**Selected excerpt**.
-------------------------

He pointed out that processed agricultural products like
cocoa derivatives, sesame seeds, and ginger—commodities that had gained modest
but growing market share in the U.S.—would likely experience a sharp fall in
export volume. In 2024, agricultural exports generated over ₦4.42 trillion, and
the U.S. was one of the top destinations. According to Ajayi-Kadir, “This new
tariff could potentially wipe out ₦1 to ₦2 trillion of that figure annually.”
On the domestic front, Ajayi-Kadir warned that the ripple
effect of the policy could lead to job losses. “Companies may be forced to
scale down production or lay off staff to cut costs,” he said. “Contract
manufacturers, SMEs, and businesses in export-focused economic zones will be
hardest hit.” He added that local firms integrated into global supply chains
could also lose their competitive edge, especially as U.S. partners may seek
alternative sourcing options.

-------------------------

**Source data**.
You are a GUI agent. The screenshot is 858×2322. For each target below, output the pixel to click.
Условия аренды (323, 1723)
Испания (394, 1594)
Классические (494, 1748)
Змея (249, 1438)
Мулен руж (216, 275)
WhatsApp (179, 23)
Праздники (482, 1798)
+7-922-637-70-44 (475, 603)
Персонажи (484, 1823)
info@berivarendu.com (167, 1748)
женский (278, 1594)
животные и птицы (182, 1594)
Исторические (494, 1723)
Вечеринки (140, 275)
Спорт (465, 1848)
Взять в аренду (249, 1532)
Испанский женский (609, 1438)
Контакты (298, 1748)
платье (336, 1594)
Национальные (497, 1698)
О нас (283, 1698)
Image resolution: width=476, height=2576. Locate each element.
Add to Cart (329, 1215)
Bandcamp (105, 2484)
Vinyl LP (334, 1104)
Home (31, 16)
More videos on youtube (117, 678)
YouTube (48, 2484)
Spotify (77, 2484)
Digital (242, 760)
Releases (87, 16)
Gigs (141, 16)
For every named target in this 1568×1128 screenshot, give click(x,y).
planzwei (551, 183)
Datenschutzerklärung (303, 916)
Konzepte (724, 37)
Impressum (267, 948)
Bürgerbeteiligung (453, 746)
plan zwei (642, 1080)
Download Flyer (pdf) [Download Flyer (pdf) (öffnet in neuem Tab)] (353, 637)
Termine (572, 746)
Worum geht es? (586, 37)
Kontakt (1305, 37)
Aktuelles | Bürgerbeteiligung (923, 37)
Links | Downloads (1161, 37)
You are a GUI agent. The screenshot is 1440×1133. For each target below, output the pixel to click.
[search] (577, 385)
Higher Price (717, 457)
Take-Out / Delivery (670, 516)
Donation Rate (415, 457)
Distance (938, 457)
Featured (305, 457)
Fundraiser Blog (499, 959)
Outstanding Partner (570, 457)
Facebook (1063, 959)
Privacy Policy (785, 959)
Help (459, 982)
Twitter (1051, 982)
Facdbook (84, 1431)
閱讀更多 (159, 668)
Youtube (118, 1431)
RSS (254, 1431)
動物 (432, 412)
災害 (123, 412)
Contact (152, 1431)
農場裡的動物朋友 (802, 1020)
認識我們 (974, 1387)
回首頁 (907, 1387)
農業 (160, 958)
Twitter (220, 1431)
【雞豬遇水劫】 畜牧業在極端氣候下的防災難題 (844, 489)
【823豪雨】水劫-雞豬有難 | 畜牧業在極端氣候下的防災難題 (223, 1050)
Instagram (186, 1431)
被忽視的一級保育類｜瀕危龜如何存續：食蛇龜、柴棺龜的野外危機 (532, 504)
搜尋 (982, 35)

-------------------------

According to the excerpt on the tariff's effects, how much did agricultural exports generate in 2024?

Over ₦4.42 trillion.